> **PROBLEM STATEMENT**: Find the line with "553x643 pixels. At" in the entries below, then reproduce it and every line after it down to and including the line with "is (782, 1163).", exactly.

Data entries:
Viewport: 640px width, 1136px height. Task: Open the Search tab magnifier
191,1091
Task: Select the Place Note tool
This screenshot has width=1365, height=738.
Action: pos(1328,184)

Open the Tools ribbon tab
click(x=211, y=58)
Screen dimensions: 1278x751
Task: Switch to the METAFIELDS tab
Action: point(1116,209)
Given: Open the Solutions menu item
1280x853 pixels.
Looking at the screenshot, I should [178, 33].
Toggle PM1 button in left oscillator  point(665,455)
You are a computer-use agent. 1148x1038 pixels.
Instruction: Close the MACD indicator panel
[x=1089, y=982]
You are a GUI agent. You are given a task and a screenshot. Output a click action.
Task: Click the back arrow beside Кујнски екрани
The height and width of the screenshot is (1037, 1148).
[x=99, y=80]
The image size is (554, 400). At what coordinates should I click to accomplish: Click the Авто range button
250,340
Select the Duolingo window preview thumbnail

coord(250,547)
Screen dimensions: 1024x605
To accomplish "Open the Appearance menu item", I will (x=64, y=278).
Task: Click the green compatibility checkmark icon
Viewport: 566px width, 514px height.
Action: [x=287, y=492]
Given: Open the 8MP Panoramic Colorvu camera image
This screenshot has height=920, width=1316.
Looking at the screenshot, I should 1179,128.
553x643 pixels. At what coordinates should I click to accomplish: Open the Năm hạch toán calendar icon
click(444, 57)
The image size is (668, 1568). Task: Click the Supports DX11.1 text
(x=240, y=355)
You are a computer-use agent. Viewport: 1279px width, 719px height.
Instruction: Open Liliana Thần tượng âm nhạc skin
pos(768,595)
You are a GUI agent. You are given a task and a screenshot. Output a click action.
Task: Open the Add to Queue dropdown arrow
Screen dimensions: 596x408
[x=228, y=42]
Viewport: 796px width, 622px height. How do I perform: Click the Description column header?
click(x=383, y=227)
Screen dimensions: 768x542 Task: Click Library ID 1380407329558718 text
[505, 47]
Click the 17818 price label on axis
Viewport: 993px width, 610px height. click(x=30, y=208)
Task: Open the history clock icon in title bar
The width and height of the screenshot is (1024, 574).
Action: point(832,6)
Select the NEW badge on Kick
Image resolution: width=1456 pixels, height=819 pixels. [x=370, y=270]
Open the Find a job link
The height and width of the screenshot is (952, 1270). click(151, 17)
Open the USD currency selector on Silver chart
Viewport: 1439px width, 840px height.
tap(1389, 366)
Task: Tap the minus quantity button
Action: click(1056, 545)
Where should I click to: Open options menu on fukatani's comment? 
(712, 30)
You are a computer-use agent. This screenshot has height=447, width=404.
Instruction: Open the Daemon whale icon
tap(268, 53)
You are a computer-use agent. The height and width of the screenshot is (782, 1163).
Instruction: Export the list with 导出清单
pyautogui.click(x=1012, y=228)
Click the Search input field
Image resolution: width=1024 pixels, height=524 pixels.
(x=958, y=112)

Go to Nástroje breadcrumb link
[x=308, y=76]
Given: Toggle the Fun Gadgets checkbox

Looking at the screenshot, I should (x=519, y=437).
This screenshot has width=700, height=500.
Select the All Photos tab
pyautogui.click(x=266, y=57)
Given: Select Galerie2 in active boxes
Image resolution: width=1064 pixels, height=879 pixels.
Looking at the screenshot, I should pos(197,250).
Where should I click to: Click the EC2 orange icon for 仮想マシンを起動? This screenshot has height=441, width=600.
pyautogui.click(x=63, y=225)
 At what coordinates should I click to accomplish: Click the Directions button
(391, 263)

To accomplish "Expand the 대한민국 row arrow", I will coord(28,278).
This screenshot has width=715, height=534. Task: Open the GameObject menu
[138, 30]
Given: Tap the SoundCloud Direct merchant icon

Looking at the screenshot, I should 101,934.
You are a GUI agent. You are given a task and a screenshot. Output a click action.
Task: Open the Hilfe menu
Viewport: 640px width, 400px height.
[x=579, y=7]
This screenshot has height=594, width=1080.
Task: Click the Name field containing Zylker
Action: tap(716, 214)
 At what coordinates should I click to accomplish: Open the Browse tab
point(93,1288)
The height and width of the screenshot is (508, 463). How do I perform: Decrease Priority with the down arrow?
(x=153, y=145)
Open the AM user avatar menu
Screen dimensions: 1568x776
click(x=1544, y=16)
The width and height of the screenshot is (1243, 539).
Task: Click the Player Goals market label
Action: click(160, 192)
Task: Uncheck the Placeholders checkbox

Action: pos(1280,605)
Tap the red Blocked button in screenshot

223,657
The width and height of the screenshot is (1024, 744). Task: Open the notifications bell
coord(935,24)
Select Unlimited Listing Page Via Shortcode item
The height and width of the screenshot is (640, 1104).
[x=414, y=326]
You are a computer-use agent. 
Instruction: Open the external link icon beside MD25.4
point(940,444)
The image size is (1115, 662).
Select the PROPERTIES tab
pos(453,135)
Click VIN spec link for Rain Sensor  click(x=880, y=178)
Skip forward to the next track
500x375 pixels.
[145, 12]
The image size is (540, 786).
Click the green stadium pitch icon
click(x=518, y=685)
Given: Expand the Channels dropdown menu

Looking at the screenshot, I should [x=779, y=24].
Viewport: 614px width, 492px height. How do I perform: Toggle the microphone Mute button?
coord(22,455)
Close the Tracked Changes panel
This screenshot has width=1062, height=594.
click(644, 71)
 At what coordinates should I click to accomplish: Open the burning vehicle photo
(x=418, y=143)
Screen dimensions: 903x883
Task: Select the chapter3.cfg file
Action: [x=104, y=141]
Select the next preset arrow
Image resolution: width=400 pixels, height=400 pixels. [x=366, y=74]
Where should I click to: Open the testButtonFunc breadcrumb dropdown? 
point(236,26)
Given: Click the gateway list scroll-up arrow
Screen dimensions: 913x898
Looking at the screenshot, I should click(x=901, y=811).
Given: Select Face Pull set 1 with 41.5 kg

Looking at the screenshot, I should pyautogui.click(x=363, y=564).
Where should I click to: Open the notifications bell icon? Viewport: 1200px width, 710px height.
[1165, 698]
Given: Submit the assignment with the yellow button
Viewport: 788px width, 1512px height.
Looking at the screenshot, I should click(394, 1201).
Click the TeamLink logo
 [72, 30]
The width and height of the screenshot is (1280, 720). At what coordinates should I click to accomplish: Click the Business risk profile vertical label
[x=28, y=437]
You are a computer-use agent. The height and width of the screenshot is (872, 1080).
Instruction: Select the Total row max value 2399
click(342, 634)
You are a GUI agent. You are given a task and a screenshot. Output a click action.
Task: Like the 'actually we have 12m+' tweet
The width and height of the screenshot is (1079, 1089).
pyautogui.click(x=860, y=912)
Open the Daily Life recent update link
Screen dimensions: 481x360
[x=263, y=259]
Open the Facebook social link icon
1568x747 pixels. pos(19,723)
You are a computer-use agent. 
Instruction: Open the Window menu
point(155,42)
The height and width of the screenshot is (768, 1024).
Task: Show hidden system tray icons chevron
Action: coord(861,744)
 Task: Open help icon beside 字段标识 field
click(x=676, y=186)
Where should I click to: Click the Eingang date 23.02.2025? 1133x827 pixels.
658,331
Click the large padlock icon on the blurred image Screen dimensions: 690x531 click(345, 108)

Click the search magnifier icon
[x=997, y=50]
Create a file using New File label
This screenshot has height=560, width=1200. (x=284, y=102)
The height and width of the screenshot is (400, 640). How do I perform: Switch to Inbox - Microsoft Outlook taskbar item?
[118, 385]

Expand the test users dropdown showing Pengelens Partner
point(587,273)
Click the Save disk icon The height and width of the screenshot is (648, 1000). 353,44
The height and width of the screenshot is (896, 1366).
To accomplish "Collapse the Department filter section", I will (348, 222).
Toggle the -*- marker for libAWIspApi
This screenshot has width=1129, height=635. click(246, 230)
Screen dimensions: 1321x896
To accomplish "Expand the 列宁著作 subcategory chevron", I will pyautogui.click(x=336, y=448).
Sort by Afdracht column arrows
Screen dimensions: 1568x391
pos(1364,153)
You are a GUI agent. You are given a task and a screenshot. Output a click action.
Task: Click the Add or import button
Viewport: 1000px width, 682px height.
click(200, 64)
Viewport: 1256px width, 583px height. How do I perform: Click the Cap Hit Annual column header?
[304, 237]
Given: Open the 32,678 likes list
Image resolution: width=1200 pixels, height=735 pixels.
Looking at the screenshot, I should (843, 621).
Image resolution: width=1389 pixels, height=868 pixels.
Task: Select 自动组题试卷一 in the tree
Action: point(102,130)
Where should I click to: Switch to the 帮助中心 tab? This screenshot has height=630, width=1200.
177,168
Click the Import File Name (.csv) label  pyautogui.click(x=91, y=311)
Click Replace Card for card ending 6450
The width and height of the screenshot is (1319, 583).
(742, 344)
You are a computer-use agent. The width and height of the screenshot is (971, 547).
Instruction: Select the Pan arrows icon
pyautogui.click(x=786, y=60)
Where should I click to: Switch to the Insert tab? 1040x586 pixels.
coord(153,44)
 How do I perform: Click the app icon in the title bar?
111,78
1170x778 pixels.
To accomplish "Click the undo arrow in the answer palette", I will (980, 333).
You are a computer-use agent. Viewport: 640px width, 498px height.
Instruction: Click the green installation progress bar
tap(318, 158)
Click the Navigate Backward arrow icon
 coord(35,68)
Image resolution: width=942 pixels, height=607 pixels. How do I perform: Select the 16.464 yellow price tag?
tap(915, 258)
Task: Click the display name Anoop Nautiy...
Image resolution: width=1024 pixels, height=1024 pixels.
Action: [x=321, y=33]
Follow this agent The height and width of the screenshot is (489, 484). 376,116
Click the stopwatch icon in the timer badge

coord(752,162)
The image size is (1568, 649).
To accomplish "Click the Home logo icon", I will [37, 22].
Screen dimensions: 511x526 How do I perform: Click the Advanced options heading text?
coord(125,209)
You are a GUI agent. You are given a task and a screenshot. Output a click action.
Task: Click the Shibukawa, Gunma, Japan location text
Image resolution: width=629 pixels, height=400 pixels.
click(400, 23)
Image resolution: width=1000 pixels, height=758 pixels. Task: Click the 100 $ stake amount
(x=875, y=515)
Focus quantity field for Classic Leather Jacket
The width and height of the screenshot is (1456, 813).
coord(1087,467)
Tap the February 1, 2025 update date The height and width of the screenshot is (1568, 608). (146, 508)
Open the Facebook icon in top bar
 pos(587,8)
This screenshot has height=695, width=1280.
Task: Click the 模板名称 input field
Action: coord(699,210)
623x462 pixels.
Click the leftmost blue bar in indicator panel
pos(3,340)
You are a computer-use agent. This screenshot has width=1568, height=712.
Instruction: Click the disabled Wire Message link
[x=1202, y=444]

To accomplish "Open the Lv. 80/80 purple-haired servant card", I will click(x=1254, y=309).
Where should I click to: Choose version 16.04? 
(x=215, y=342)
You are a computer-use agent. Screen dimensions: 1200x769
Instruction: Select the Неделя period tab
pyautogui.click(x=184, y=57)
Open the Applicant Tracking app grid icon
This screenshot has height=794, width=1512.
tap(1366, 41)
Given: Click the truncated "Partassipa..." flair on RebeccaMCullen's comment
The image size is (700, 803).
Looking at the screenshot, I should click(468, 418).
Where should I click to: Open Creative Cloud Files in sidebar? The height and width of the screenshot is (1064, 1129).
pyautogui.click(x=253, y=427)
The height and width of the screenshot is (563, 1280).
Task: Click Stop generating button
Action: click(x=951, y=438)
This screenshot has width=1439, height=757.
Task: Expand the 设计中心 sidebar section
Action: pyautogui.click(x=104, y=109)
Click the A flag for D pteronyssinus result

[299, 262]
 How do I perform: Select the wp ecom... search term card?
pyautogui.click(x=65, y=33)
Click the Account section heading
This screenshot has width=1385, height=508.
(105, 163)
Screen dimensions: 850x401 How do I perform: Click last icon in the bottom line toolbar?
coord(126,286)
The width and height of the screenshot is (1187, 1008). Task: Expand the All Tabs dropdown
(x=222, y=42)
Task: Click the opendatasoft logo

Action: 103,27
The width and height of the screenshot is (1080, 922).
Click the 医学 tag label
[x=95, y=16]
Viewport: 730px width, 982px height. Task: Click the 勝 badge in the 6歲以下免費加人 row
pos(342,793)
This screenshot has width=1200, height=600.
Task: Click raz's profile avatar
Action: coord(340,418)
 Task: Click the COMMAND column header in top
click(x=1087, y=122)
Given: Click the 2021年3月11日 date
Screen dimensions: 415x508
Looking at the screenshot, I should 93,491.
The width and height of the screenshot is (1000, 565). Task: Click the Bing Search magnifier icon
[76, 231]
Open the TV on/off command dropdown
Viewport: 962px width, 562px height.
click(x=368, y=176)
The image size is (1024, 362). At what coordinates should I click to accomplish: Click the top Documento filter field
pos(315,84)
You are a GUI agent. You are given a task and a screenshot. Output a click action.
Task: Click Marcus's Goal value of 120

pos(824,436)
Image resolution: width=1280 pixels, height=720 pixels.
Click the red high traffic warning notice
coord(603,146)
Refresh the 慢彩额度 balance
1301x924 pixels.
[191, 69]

> **SOLUTION**:
553x643 pixels. At what coordinates should I click to accomplish: Open the Năm hạch toán calendar icon
click(444, 57)
The image size is (668, 1568). Task: Click the Supports DX11.1 text
(x=240, y=355)
You are a computer-use agent. Viewport: 1279px width, 719px height.
Instruction: Open Liliana Thần tượng âm nhạc skin
pos(768,595)
You are a GUI agent. You are given a task and a screenshot. Output a click action.
Task: Open the Add to Queue dropdown arrow
Screen dimensions: 596x408
[x=228, y=42]
Viewport: 796px width, 622px height. How do I perform: Click the Description column header?
click(x=383, y=227)
Screen dimensions: 768x542 Task: Click Library ID 1380407329558718 text
[505, 47]
Click the 17818 price label on axis
Viewport: 993px width, 610px height. click(x=30, y=208)
Task: Open the history clock icon in title bar
The width and height of the screenshot is (1024, 574).
Action: point(832,6)
Select the NEW badge on Kick
Image resolution: width=1456 pixels, height=819 pixels. [x=370, y=270]
Open the Find a job link
The height and width of the screenshot is (952, 1270). click(151, 17)
Open the USD currency selector on Silver chart
Viewport: 1439px width, 840px height.
tap(1389, 366)
Task: Tap the minus quantity button
Action: click(1056, 545)
Where should I click to: Open options menu on fukatani's comment? 
(712, 30)
You are a computer-use agent. This screenshot has height=447, width=404.
Instruction: Open the Daemon whale icon
tap(268, 53)
You are a computer-use agent. The height and width of the screenshot is (782, 1163).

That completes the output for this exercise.